Вот тогда я и ощутила «головокружение от успехов», как говорила Ж-2. В самом деле: мне предоставили постоянную работу в Доме моделей, регулярно отбирали в зарубежные группы и за это не требовали никаких постельных эпизодов и взяток. Остальные девушки, хоть, видимо, и строили втайне козни, открыто мне гадить не решались, зная, что постигло хозяйку аллергенного лосьона и другую девицу, регулярно доносившую о моем «развратном» поведении начальству.
Помимо этих закулисных интриг, все-таки у меня была моя любимая работа. Я старалась сама найти особую красоту в представляемой мной одежде и показать ее так, что костюм становился как бы живым. Я знала, что красива, но всю жизнь как-то стеснялась этого своего дара. Мне хотелось, чтобы, глядя на меня, женщины не завидовали отменному «товару», запечатанному в отменную «упаковку», а обнаруживали, что этот костюм может и их самих сделать такими же красивыми.
Даже у нас в стране, в нашей легкой промышленности, нашлись люди, сумевшие понять мою идею. Но мне уже было тесно.

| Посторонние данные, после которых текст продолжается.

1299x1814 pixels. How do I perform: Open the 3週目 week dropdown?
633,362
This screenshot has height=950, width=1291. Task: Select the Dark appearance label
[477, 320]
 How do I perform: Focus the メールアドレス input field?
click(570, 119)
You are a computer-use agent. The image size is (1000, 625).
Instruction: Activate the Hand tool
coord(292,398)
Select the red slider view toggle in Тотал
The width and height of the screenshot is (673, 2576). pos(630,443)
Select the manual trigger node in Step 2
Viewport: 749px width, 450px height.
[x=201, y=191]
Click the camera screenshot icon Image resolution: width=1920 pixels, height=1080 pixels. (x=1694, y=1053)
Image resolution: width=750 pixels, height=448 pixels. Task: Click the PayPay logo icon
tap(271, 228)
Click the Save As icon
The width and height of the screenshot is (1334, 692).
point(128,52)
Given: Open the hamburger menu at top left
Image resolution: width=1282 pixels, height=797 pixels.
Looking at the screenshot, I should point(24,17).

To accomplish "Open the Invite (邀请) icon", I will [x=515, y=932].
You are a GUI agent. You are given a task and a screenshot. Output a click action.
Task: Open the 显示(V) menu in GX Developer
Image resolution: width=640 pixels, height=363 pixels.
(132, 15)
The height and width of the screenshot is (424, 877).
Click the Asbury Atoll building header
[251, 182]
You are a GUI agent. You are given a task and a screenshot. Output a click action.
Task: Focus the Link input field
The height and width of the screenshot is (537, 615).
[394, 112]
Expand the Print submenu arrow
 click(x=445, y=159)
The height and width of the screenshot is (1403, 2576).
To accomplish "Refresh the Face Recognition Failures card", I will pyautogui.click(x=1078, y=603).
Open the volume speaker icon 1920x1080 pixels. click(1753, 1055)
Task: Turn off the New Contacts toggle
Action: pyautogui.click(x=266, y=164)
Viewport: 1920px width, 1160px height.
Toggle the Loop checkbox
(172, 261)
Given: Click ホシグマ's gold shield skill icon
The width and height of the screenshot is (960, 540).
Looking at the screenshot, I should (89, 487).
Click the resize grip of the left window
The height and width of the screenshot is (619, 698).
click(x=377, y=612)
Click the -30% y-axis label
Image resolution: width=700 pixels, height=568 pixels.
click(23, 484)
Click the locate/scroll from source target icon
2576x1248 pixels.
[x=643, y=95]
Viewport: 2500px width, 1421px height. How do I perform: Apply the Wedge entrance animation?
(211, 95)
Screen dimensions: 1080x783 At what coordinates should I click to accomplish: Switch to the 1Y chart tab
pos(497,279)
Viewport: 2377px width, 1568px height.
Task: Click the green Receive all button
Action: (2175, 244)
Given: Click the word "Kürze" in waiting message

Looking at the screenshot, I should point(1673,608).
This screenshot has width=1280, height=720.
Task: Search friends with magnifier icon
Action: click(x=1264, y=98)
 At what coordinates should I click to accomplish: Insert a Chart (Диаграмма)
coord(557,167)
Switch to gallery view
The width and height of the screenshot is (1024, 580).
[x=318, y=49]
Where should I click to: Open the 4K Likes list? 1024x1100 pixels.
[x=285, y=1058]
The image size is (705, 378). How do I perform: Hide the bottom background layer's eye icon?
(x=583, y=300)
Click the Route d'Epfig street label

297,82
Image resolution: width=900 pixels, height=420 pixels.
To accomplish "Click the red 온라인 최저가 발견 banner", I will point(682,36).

Я почувствовала себя мотыльком, летящим на огонь. Мне хотелось в мир. Я знала, насколько повышаются продажи моделей, показанных мною, и хотела предложить свое мастерство кутюрье западного рынка. Я мечтала найти человека, умеющего создавать одежду для украшения не избранных, а для любой женщины, приходящей на показы. Я хотела найти человека, который оценил бы мой подход к показу, работать совместно с ним, подавать ему идеи, как сделать принцессу из любой Золушки. В конце концов, ведь и сама я стала из Золушки принцессой.